### Task instructions
Gather every line from the entries below that contains the string "Password", copying each such line in full.

Records:
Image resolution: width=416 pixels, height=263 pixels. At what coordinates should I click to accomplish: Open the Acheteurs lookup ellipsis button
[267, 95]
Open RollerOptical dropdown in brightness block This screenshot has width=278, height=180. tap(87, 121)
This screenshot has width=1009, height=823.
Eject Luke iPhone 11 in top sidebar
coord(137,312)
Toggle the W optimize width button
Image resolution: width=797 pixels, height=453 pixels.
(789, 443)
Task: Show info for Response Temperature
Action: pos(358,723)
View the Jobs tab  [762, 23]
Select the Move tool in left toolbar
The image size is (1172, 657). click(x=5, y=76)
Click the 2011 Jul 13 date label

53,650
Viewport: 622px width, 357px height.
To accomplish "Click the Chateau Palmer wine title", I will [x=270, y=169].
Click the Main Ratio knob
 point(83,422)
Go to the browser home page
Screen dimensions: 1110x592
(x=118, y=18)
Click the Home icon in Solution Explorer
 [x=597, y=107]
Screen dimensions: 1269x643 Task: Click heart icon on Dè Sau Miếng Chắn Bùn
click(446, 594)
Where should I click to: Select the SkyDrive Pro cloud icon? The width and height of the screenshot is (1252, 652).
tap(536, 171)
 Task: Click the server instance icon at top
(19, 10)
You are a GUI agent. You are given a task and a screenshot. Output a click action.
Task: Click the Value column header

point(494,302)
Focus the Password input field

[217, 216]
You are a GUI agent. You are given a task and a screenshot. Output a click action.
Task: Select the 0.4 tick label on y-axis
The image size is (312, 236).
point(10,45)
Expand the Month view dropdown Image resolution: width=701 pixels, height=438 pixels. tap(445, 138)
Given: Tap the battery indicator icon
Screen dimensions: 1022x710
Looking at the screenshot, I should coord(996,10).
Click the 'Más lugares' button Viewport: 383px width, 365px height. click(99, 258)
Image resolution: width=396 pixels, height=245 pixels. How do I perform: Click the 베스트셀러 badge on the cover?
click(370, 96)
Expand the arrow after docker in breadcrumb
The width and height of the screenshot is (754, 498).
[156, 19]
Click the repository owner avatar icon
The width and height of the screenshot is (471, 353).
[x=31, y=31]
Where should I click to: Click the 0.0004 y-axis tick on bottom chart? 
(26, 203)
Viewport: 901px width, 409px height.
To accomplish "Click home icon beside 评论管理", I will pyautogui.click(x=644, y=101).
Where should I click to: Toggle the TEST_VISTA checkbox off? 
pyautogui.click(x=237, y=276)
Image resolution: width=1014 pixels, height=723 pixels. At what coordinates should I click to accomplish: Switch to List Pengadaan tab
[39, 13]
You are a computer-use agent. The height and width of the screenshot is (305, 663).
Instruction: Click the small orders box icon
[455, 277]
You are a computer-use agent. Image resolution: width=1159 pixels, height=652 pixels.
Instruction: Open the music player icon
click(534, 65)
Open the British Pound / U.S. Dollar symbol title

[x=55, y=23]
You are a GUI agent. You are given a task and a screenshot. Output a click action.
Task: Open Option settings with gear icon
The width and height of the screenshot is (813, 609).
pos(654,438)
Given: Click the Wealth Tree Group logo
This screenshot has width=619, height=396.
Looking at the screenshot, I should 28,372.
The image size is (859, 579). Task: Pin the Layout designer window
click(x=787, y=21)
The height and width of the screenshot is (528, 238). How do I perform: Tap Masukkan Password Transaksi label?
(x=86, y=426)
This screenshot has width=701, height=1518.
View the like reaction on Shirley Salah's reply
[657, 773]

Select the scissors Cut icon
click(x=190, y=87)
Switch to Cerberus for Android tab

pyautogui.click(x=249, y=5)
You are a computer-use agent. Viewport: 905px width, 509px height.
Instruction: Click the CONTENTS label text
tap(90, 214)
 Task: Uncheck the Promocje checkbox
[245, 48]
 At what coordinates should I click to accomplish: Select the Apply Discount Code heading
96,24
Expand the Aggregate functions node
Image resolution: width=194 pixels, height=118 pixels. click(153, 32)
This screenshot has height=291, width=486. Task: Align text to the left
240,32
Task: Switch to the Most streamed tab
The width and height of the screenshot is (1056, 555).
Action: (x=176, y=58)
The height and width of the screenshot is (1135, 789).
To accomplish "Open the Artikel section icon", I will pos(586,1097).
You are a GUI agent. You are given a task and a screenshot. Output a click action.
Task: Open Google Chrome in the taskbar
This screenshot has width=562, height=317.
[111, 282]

### Correct result
Focus the Password input field
The height and width of the screenshot is (528, 238). How do I perform: Tap Masukkan Password Transaksi label?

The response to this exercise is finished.